The winter of my freshman year, I brought my computer home and my dad asked me if it was possible to hook the printer/scanner/copier up to it. I said of course it was, because I was up on all these things now. I understood computers, how they worked, and a little thing like a printer/scanner/copier was something I could manage.
He had a project for me.
He had recently gone to the home of a women who had lost her husband, a World War II vet. In the process of going through his things, his wife had found a folder of his files from the war. She had turned over the file to my father.
My dad asked me if I could scan the contents of it, because he wanted to send a digital copy, along with the original photos. I said that, sure, that was easy enough.
He then told me its contents.
This woman’s husband had been one of the first men through the gates at a concentration camp and had taken pictures. I don’t know which one, to be fair, at that moment, I was trying to process what, exactly, my dad was asking me to do.
He tried to explain that, I probably didn’t have to look at the pictures, if I thought it would bother me. But I might see things that I didn’t want to see. He was going to send it to a museum, but thought that, due to how old the photos were, it would be helpful to have them scanned.
I said I could do it.
I didn’t think too much about it. He was asking me to do a favor for him, I didn’t have to look, I just needed to scan, drop the files in a folder, and burn them to a CD. Easy.
He left me alone at the dining room table, where I had just been photoshopping my face into Lord of the Rings posters because that’s what you do when you have a computer and are learning the joys of how to play with photo manipulation.
I took the folder, and got to work.
At 19, I thought I could handle anything. And handle it, I did.
Gates and Fences.
Hands and feet.
I think I processed what I saw in pieces.
Sometimes, I don’t think about what I saw at all.
But I dreamt of what I saw, in second hand grey photos. I dreamt of what I saw, first hand accounts of history.
I finished it. Burned it to a disc. Gave it to my dad.
I thought of those photos today. As I read each post from the St. Louis Manifest twitter account. I thought of those photos as the names were read.
I thought of those photos as we, as a nation, shut our doors.
Because of fear.
Because what we hear outside those doors scares us.
But perhaps, it does not scare us as much as it should.
What should frighten us more is what these men of reckless hate, do.
What should frighten us is when we hear of “protecting our homeland.”

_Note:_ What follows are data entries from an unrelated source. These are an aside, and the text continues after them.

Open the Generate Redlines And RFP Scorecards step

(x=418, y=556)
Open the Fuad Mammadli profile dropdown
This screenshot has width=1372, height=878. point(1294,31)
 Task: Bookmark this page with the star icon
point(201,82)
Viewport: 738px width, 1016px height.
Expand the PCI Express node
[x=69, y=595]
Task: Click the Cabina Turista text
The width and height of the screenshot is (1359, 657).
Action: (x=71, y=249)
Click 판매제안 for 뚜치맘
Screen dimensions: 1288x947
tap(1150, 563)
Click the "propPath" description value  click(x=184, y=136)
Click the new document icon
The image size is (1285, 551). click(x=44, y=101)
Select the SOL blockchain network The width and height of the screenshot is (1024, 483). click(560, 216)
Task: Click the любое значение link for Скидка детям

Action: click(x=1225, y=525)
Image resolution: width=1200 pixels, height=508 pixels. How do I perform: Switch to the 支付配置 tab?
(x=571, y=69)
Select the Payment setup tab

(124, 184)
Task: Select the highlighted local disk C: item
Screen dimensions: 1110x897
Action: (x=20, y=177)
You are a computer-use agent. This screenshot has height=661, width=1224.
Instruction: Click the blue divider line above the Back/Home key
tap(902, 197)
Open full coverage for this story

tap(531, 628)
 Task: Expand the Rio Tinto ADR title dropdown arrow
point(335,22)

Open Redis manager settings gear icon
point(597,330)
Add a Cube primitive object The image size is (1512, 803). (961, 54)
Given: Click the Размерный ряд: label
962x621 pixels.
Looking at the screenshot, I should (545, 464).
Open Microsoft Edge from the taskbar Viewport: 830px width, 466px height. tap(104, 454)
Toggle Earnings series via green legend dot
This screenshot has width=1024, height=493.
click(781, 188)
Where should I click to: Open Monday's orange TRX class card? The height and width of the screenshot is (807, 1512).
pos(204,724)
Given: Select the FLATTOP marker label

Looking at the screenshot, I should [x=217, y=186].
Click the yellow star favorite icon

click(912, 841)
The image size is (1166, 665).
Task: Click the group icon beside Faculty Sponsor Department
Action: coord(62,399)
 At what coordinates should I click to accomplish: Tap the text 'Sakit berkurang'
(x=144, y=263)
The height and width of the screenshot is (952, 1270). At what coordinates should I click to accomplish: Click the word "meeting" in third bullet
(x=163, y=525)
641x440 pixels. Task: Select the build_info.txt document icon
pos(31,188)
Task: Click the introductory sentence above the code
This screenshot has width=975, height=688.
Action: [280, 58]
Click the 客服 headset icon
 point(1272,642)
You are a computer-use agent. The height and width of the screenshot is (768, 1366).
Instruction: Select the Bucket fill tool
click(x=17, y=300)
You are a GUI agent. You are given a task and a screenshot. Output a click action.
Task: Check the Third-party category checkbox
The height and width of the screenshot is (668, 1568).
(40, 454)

Of thinking of ourselves first.
And I feel so helpless.
And I call to God “What can man do against such reckless hate?”
“What can I do against such reckless hate?”
Because when the time came for me to face an ugly day in history. And to preserve it so, in case something should happen in transit, at least a disc remained to bear witness. I looked, instead of turning away.
And now I look.
Theoden: What can man do against such reckless hate?
Aragorn: Ride out with me. Ride out and meet them.
Theoden: For death and glory?
Aragorn: For Rohan. And your people.